_Work task_
In the passage on real versus false reason in politics, which two moral concepts did Frank Luntz tell conservatives to use when framing health care?

_Provided passage_

Empathy is physical, arising from mirror neurons systems tied to emotional circuitry. Self-interest is real as well, and both play their roles in real reason. False reason is supposed to serve material self-interest alone. It’s supposed to answer the question, “What’s in it for me?,”which President Obama assumed that all populists were asking. While Frank Luntz told conservatives to frame health care in terms of the moral concepts of freedom (a “government takeover”) and life (“death panels”), Obama was talking about policy minutia that could not be understood by most people.
Real reason is inexplicably tied up with emotion; you cannot be rational without being emotional. False reason thinks that emotion is the enemy of reason, that it is unscrupulous to call on emotion. Yet people with brain damage who cannot feel emotion cannot make rational decisions because they do not know what to want, since like and not like mean nothing. “Rational” decisions are based on a long history of emotional responses by oneself and others. Real reason requires emotion.
Obama assumed that Republicans would act “rationally” where “rationality” was defined by false reason — on the logic of material self-interest. But conservatives understood that their electoral chances matched their highest moral principle, strengthening their moral system itself without compromise.
It is a basic principle of false reason that every human being has the same reason governed by logic — and that if you just tell people the truth, they will reason to the right conclusion. The President kept saying, throughout Tea Party summer, that he would just keep telling the truth about policy details that most people could not make moral sense of. And so he did, to the detriment of all of us.
All politics is moral. Political leaders all make proposals they say are “right.” No one proposes a policy that they say is wrong. But there are two opposing moral systems at work in America. What moral system you are using governs how you will see the world and reason about politics. That is the lesson of the cognitive science behind Moral Politics and all the experiments since then. It is the lesson of all the research on embodied metaphor. Metaphorical thought is central to politics.
Finally, there is the lesson of how language works in the brain. Every word is neurally connected to a neural circuit characterizing a frame, which in turn is part of a system of frames linked to a moral system. In political discourse, words activate frames, which in turn activate moral systems. This mechanism is not conscious. It is automatic, and it is acquired through repetition. As the language of conservative morality is repeated, frames are activated repeatedly that in turn activate and strengthen the conservative system of thought — unconsciously and automatically. Thus conservative talk radio and the national conservative messaging system are powerful unconscious forces. They work via principles of real reason.
But many liberals, assuming a false view of reason, think that such a messaging system for ideas they believe in would be illegitimate — doing the things that the conservatives do that they consider underhanded. Appealing honestly to the way people really think is seen as emotional and hence irrational and immoral. Liberals, clinging to false reason, simply resist paying attention to real reason.
Take Paul Krugman, one of my heroes, whose economic sense I find impeccable. Here is a quote from a recent column:
“Republicans who hate Medicare, tried to slash Medicare in the past, and still aim to dismantle the program over time, have been scoring political points by denouncing proposals for modest cost savings — savings that are substantially smaller than the spending cuts buried in their own proposals.”
He is following traditional liberal logic, and pointing out a literal contradiction: they denounce “cuts in Medicare” while wanting to eliminate Medicare and have proposed bigger cuts themselves.

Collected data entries
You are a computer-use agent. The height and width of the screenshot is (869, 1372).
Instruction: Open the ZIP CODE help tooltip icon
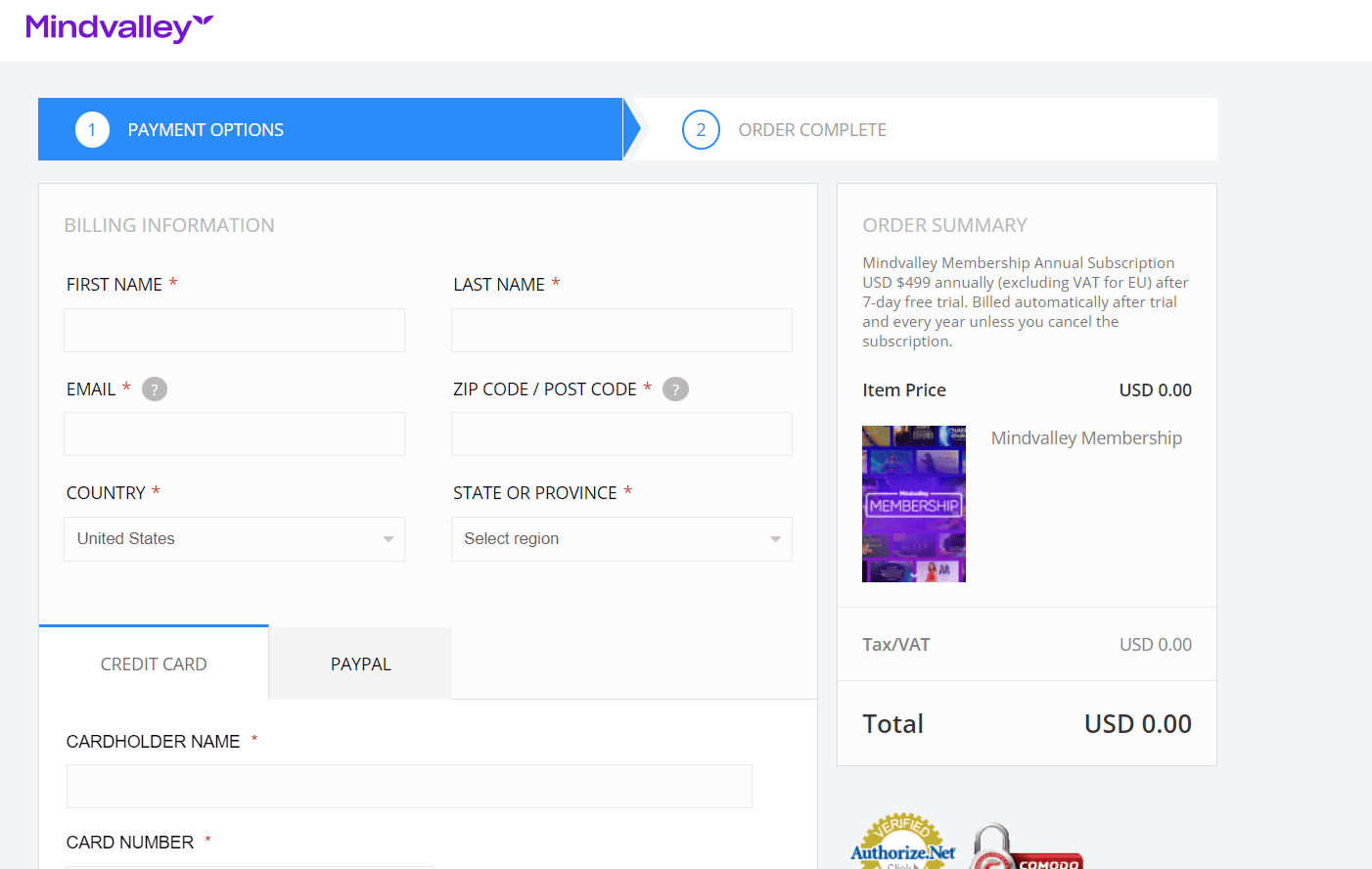coord(675,389)
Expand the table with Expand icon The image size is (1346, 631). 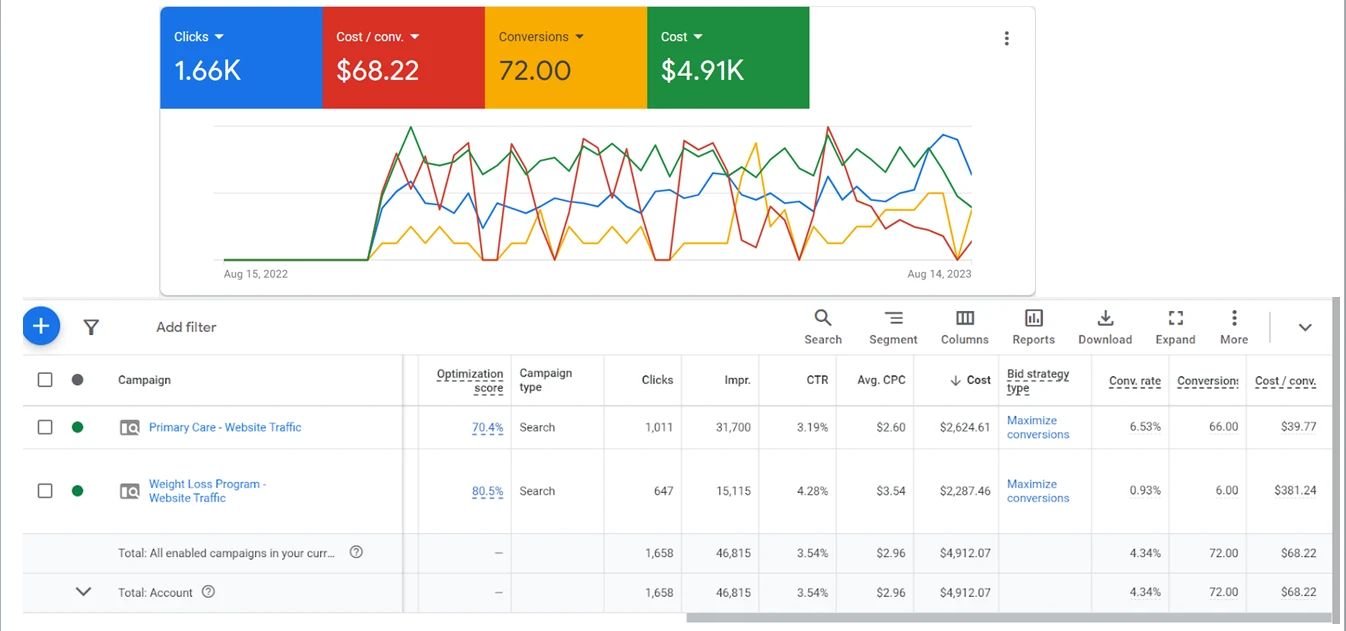coord(1175,319)
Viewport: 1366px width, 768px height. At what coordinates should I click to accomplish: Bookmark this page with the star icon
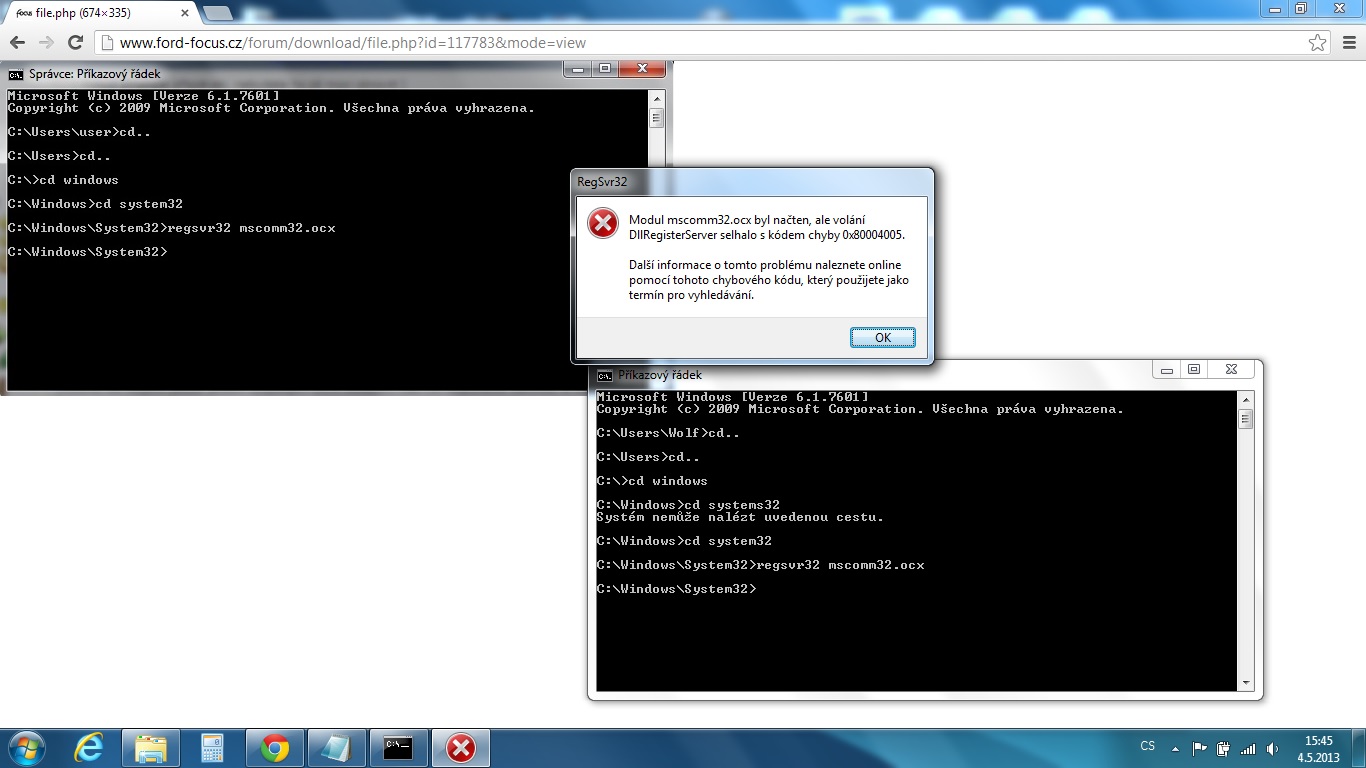coord(1318,43)
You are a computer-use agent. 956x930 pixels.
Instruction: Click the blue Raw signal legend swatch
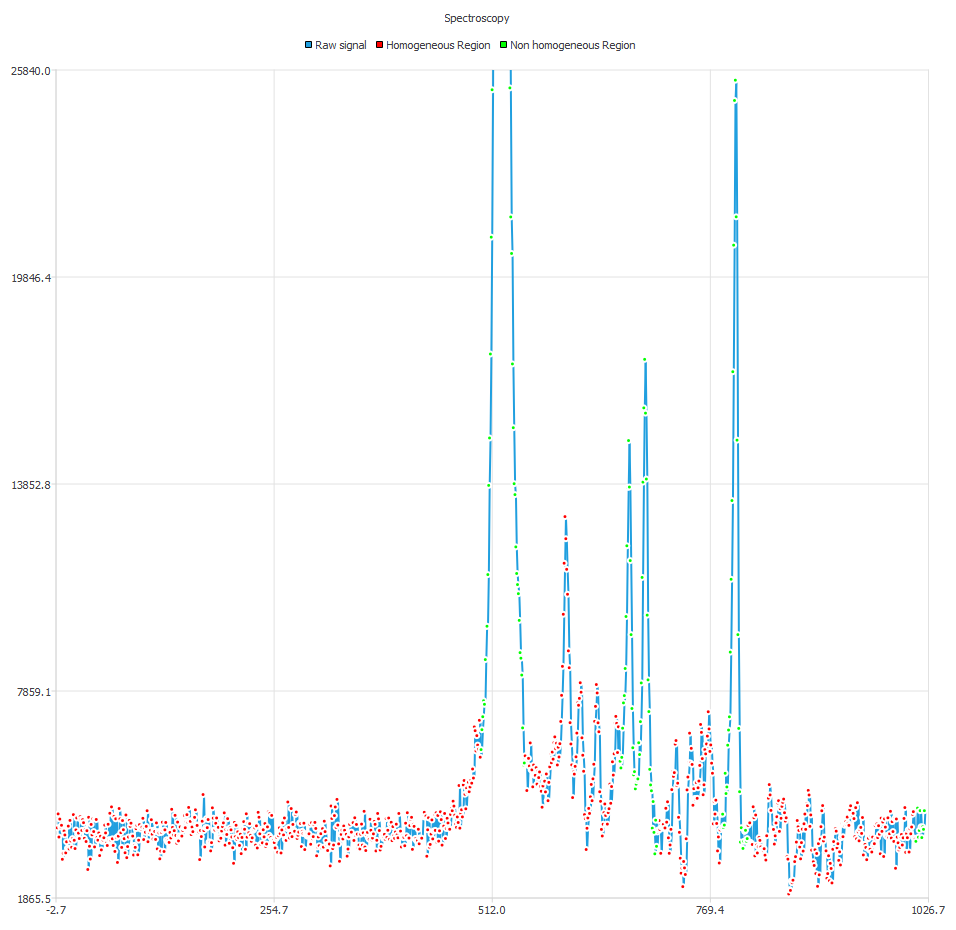tap(308, 45)
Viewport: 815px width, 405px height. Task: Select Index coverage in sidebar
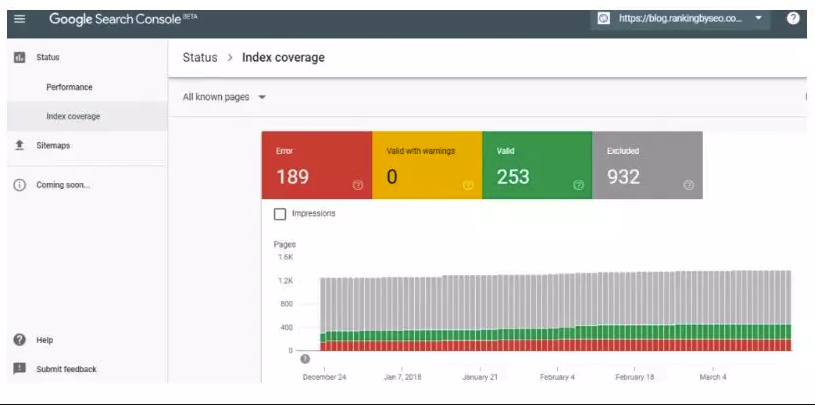coord(73,117)
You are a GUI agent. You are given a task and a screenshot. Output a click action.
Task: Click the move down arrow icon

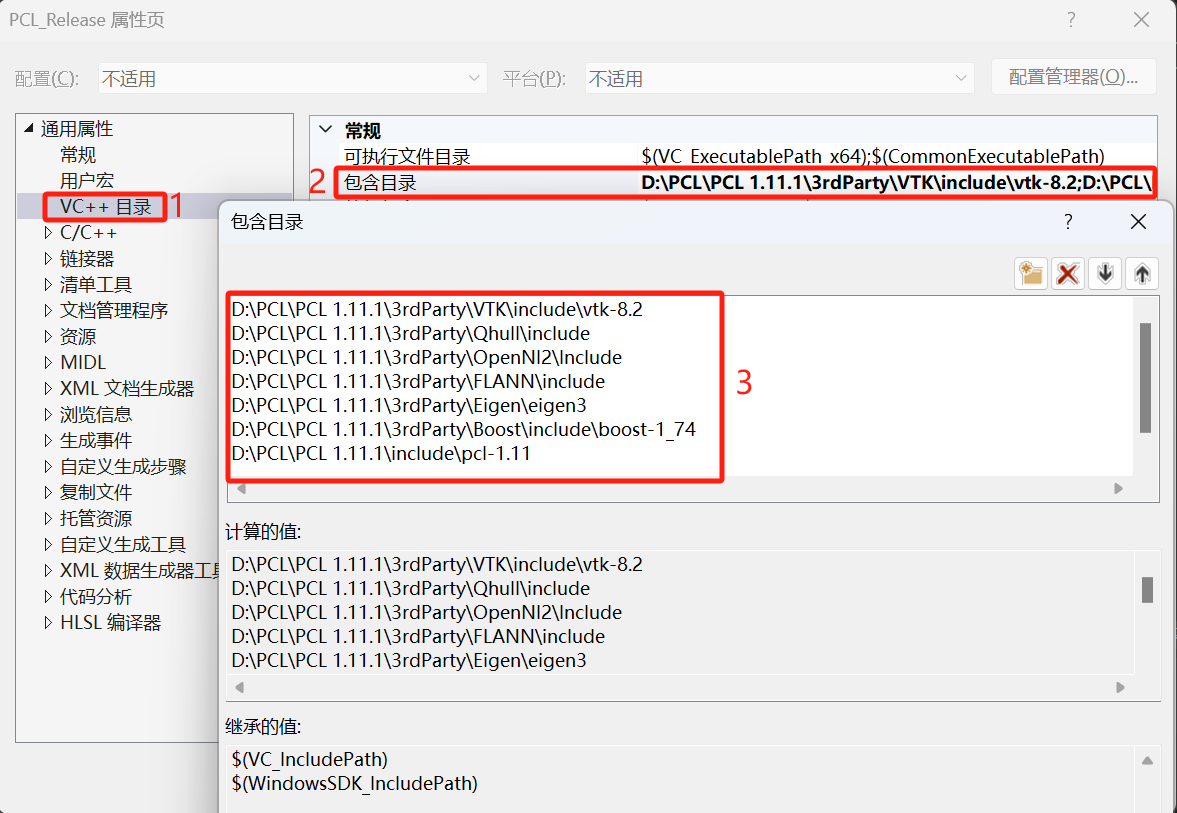click(x=1105, y=274)
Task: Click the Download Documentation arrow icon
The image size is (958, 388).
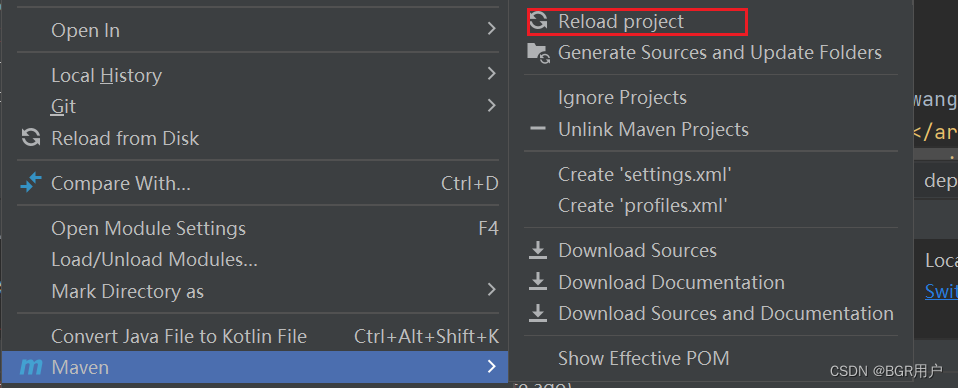Action: click(538, 282)
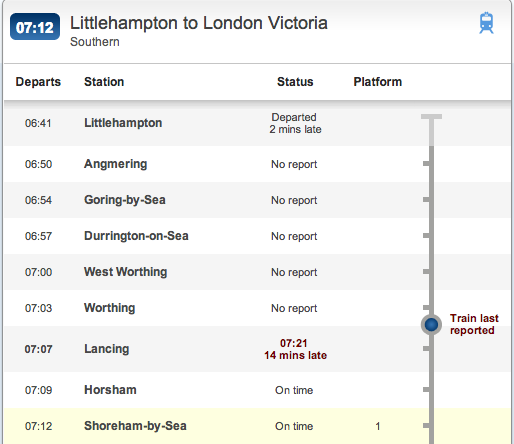Select the Worthing station name
The image size is (514, 444).
coord(110,308)
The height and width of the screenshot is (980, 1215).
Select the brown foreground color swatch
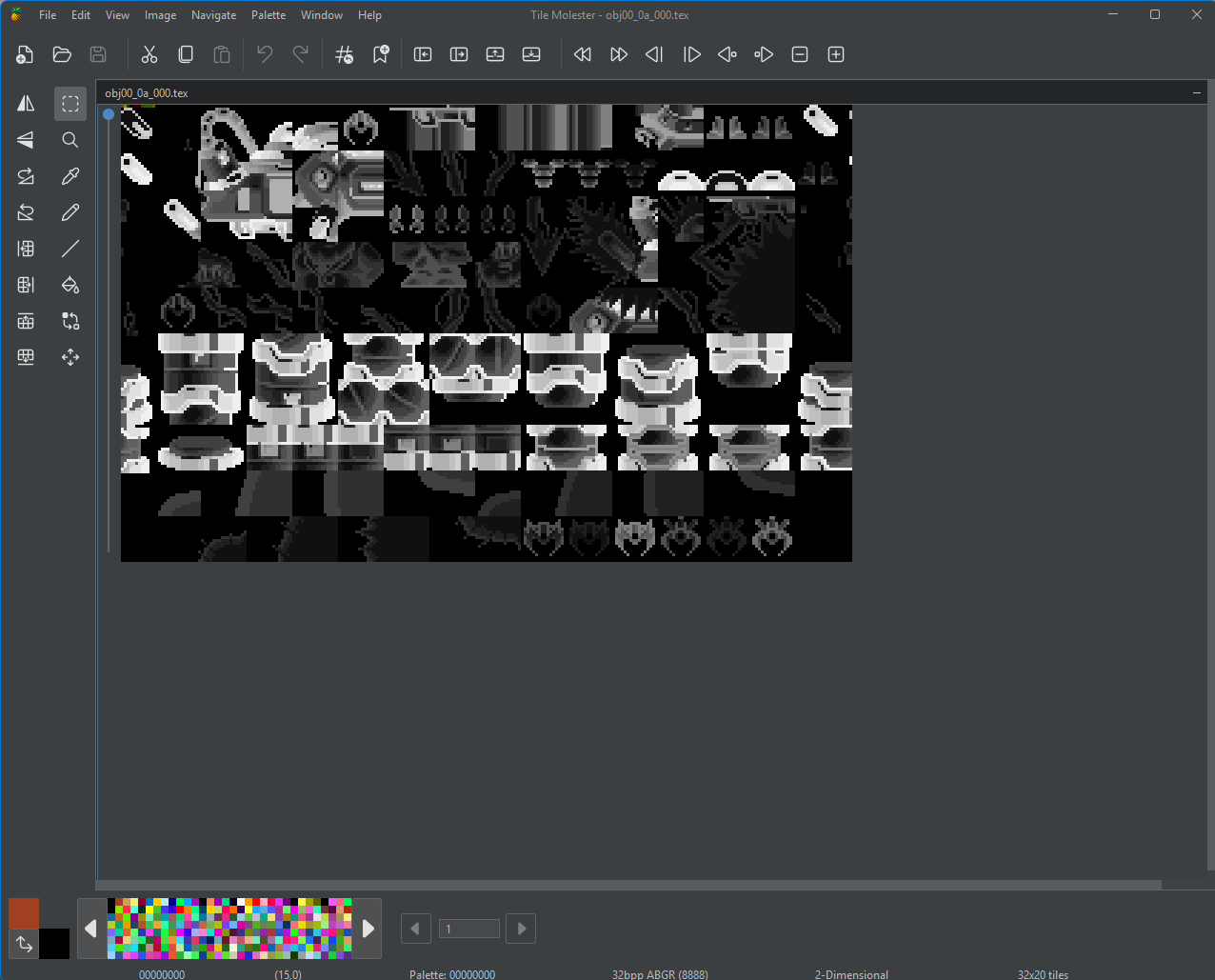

_Task solution_
Freedom (a "government takeover") and life ("death panels").